_EXERCISE_
From the entries below, pull out each line that contains the string "perform", treating uppercase and lowercase as different.

_SUPPLIED RECORDS_

——————

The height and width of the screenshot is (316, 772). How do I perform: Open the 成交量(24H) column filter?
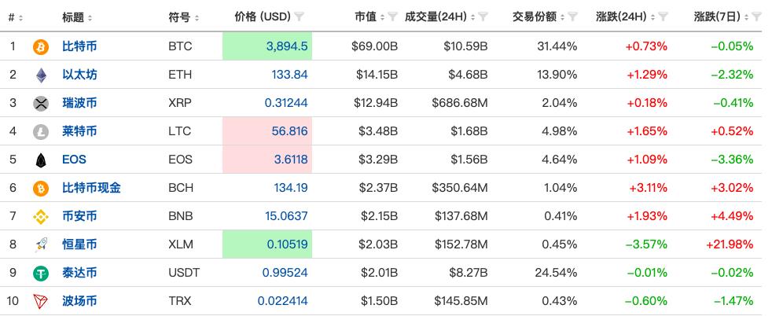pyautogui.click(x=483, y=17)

——————

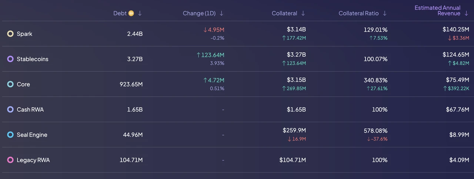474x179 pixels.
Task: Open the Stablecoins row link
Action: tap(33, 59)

——————

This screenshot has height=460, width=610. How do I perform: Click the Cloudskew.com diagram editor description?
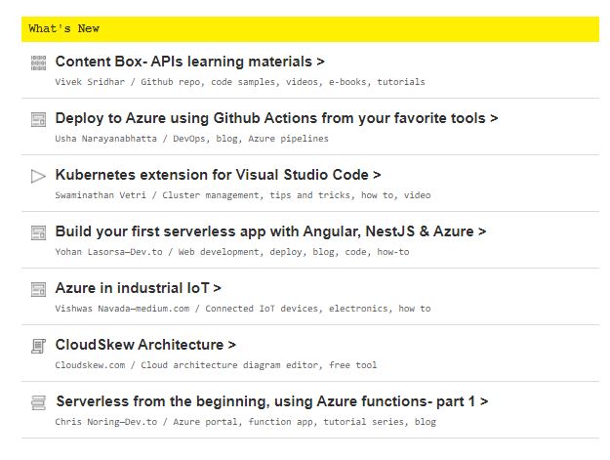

——————

_COMPLETE ANSWER_
The height and width of the screenshot is (316, 772). How do I perform: Open the 成交量(24H) column filter?
This screenshot has height=460, width=610. How do I perform: Click the Cloudskew.com diagram editor description?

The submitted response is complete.